### Prompt A
In the passage on cancer drug targets, which protein did the researchers show OTS-964 actually targets?
### Prompt B
Write the next part of the passage on cancer drug targets, picking up after its final sentence.

### Extract

The researchers used CRISPR to remove the supposed targets of the 10 drugs from a variety of cancer cell lines. "We were very surprised to find that when we eliminated these proteins that the cancer cells continued to grow just fine, in spite of what had previously been published," he said.
The second surprise was that tumor cells totally lacking the target died when they were treated with drugs that are supposed to be specific for the absent target.
"They must be killing the cells through some other, off-target effect," Sheltzer said. "We have 10 potent anticancer drugs, but our data suggest the mechanism of action is incorrect."
To investigate further, the researchers studied OTS-964, which is said to target PBK, the gene which codes for lymphokine-activated killer T-cell originated protein kinase (TOPK). They found the drug remained effective in PBK knockout cancer cells.
By systematically knocking out other genes, the researchers showed OTS-964 actually targets cyclin-dependent kinase 11 (CDK11). As Sheltzer noted, while other members of the cyclin-dependent kinase family have been targeted and translated through to approved therapies, OTS-964 is the first known drug to target CDK11.

### Dataset records
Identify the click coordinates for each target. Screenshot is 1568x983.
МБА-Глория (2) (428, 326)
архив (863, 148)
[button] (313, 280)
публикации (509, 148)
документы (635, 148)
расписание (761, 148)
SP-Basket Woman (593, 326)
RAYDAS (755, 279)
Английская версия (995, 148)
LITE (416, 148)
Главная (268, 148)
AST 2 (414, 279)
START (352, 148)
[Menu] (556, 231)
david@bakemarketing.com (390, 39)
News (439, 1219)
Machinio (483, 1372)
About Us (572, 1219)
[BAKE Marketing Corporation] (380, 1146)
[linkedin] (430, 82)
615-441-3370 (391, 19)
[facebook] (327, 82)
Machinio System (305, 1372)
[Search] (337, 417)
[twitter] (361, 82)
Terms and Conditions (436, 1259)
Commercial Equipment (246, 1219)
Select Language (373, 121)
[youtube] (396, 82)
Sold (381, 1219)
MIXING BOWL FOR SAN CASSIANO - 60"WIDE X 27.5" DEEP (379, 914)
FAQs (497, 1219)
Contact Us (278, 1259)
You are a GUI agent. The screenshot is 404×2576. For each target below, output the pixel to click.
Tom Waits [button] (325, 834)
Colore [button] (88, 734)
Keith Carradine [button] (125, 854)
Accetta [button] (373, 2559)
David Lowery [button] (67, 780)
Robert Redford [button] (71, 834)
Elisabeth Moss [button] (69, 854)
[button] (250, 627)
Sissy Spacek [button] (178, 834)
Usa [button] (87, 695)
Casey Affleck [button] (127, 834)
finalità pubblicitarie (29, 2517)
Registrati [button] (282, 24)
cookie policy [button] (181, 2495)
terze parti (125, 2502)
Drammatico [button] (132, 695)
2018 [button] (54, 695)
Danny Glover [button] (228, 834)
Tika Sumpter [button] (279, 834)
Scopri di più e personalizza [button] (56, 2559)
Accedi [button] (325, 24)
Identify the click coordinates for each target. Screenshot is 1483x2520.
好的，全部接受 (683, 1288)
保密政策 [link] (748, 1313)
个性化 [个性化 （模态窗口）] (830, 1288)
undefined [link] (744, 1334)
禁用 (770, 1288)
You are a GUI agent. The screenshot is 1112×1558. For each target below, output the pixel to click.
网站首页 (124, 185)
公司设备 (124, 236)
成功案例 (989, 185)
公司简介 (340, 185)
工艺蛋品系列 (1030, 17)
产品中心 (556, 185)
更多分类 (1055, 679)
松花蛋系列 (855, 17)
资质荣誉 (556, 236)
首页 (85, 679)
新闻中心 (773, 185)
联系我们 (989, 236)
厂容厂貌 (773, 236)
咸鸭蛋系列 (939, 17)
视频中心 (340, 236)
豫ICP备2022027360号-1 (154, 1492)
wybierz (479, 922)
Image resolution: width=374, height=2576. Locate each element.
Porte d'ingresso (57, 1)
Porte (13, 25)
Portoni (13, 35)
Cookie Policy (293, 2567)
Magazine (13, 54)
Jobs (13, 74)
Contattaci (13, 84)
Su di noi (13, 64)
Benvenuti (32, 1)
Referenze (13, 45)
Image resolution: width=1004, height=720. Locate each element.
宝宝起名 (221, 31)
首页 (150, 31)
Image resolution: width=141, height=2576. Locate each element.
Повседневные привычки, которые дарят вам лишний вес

### Answer section A
Cyclin-dependent kinase 11 (CDK11).

### Answer section B
Recent data on OTS-964 in combination with temozolomide in treating glioblastoma, published in March, refers to OTS-964 as a TOPK inhibitor. Meanwhile, overexpression of CDK11 has been implicated in a number of other cancers.
It seems clear from these findings that poor understanding of the actual target of a drug may have led to failures in clinical trials. Ten years ago, RNAi was really the only method to study a gene in a human cancer cell line. Now CRISPR has come along, and although far from flawless, it is much better.
But, said Sheltzer, "I think that the more orthogonal approaches you take towards drug and target discovery, the more likely it is to be successful."
Sheltzer told BioWorld that to some extent, these issues may arise in other disease conditions apart from cancer, particularly if a lead target was discovered with RNAi. "Our results may extend beyond cancer. I don't have any specific examples of that at the moment, though," he said.
And although it would be more complicated, Sheltzer said using CRISPR gene editing could be applied to look at the precision of antibody targeting. "I think the fundamental idea of studying drug and antibody targets is sound and people should consider these approaches," he said.
The researchers admit there are caveats to their work, and that drug targets could be essential in humans and not in vitro. It also could be the case that other proteins take over the role of one that is knocked down by CRISPR.
But, they noted, it is important to look at all possible ways of increasing the probability a drug will be successful in clinical trials.
Sheltzer said he had tried to get safety and efficacy data relating to the 10 drugs in clinical trials from the FDA and from the companies concerned, but they have not been prepared to disclose the information.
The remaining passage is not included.